What could they have as a shared common ground, on which they could come together to be of the same mind? A shared desire to rejoice in the Lord always. Through shared worship and faith, they could set their discord aside for the greater good. One of the biggest things that scares people away from the church is in-fighting and back-biting amongst believers. But one of the biggest things we can do to welcome people into the life of a faith community is to do our best to love one another well and treat one another with dignity and respect. Or as Paul puts it in this letter to his friends in Philippi: “Let your gentleness be known to everyone.” We don’t have to agree with everyone here at St. Aidan’s or with every fellow Christian around the world about everything. But even in our moments of not being of the same mind, we are called to remember that we have Christ as our common bond, and that we are called to be gentle with one another as a way to share the good news of God’s love for us.

In Philippians 4, Paul is laying out for the church a rule of life, a model to follow both for healthy individual faith and healthy shared faith as a church community.

  • How be at peace with others

Be of the same mind

Let your gentleness be known to everyone

Here and throughout Paul’s letters, he was giving the church communities he had planted specific ideas and encouragement for how to live more harmoniously with one another—especially when people were disagreeing over issues of how best to run the church.

  • How to be at peace with God (knowing the Lord is near)

Being people of prayer, supplication, thanksgiving is the foundation of our being at peace with God—and with ourselves and others.

Rowan Williams, the former Archbishop of Canterbury and preeminent theologian, in his book Being Christian tells of “a threefold model of prayer that became very popular in the early church… you start with the practical life: learning ordinary self-awareness, the common sense of the Christian life; recognizing when you are being selfish and stupid, and acting instead with an increasing degree of generosity. You move on from that to the freedom to see God in the world around you. When you have got your ego and all its fussiness a little bit in its place, then actually you see more; the world is more real and more beautiful. You see the order and the pattern in it, and your heart and your imagination expand until at last you arrive in the third level… the intensity and clarity of what you see in the world around you triggers a sort of leap in the dark—or rather into the light—and into God. Your vision is clarified; your actions are gradually disciplined; the divine life slowly transforms you” (RW 70).

In short, when we are praying for ourselves, and others, and the concerns of the wider world, we will find that we are ourselves are changed and our faith is deepened day by day.
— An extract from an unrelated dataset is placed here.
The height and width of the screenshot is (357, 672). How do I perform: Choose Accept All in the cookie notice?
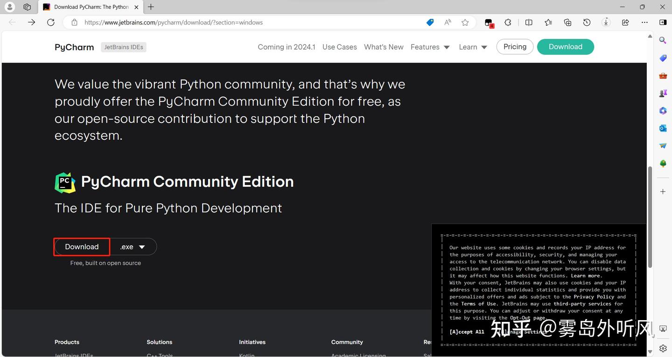pos(466,332)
Trusting God and being with God in prayer is how we can access God’s peace, which passes all understanding.

  • How to be at peace with ourselves (in mind, body, and spirit)

Paul says we should think about these things: whatever is pure, pleasing, commendable, any excellence, anything worthy of praise

And we should keep on following the good teaching and examples you have received from fellow believers (such as Paul), forebears in the faith.

Sometimes people who are interested in congregational development can get very wrapped up in complex strategic plans and mutltistep paths to creating healthier, more thriving churches that are growing and attractive for new people to join us. But the best models I have seen for being church together in meaningful ways are beautiful in their simplicity and pointing us back to what is most important. RenewalWorks’ model is one: the heart of the leader, get people moving (into deepening their faith), embedding the Bible into all our preaching and teaching, creating a sense of ownership (that chruch belongs to and is the responsibility of all), and to pastor the community through emphasizing service to people beyond our walls.

 So to echo Paul: Beloved, whatever is true, whatever is honorable, whatever is just, whatever is pure, whatever is pleasing, whatever is commendable, if there is any excellence and if there is anything worthy of praise, think about these things. Keep on doing the things that you have learned and received and heard and seen in me, and the God of peace will be with you.